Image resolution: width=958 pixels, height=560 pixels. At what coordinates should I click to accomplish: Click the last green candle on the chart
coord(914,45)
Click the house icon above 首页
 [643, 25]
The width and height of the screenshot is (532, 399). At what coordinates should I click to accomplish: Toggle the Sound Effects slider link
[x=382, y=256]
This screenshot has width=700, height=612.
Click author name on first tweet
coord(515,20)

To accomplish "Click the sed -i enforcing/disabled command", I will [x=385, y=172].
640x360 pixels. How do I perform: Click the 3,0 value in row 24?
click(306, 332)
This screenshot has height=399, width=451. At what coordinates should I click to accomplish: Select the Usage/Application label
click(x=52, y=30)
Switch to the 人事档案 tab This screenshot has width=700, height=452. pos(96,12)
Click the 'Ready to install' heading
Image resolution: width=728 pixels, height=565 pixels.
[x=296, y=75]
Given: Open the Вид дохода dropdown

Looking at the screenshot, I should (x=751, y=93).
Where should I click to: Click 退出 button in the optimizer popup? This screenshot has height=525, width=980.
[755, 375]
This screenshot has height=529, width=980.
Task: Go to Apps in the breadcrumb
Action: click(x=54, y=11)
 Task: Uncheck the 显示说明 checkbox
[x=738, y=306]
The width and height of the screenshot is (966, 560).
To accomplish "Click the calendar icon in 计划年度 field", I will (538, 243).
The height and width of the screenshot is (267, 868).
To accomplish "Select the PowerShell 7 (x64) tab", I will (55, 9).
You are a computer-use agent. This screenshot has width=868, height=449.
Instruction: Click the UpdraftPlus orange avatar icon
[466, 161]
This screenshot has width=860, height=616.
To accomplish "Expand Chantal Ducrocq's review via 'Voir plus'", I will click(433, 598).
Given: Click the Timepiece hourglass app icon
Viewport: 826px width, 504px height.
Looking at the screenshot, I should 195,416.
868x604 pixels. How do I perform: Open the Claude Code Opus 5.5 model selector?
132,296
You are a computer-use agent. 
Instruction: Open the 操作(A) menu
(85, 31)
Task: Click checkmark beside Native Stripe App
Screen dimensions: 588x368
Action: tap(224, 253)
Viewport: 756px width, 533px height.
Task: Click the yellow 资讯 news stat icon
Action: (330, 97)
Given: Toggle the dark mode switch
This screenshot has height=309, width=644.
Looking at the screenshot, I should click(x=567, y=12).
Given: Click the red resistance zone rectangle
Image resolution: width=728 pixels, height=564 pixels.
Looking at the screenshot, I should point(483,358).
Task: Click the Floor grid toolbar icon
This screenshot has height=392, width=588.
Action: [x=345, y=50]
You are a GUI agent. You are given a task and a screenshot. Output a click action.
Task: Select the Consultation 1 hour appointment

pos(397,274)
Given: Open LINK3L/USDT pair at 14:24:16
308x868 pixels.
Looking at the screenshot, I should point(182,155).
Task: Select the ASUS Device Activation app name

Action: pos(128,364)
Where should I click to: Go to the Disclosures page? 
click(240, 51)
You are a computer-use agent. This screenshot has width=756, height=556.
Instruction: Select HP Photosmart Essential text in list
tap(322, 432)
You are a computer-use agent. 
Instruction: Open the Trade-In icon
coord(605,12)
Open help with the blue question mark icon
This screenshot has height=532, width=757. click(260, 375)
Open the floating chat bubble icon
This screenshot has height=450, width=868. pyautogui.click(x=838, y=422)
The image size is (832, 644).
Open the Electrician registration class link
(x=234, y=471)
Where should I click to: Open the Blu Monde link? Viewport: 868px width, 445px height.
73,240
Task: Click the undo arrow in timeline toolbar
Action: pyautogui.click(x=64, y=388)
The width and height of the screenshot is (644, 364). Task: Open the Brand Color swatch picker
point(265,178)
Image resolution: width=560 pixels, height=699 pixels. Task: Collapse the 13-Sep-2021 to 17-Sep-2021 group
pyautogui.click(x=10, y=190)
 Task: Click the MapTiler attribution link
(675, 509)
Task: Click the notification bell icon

§ What the exercise asks: Read through the material above, and whenever a line contains "agent", copy it.

§ Result for this exercise:
You are a computer-use agent. This screenshot has width=868, height=449.
You are a computer-use agent. 
You are a GUI agent. You are given a task and a screenshot. Output a click action.
You are a computer-use agent. This screenshot has width=756, height=556.
You are a computer-use agent. 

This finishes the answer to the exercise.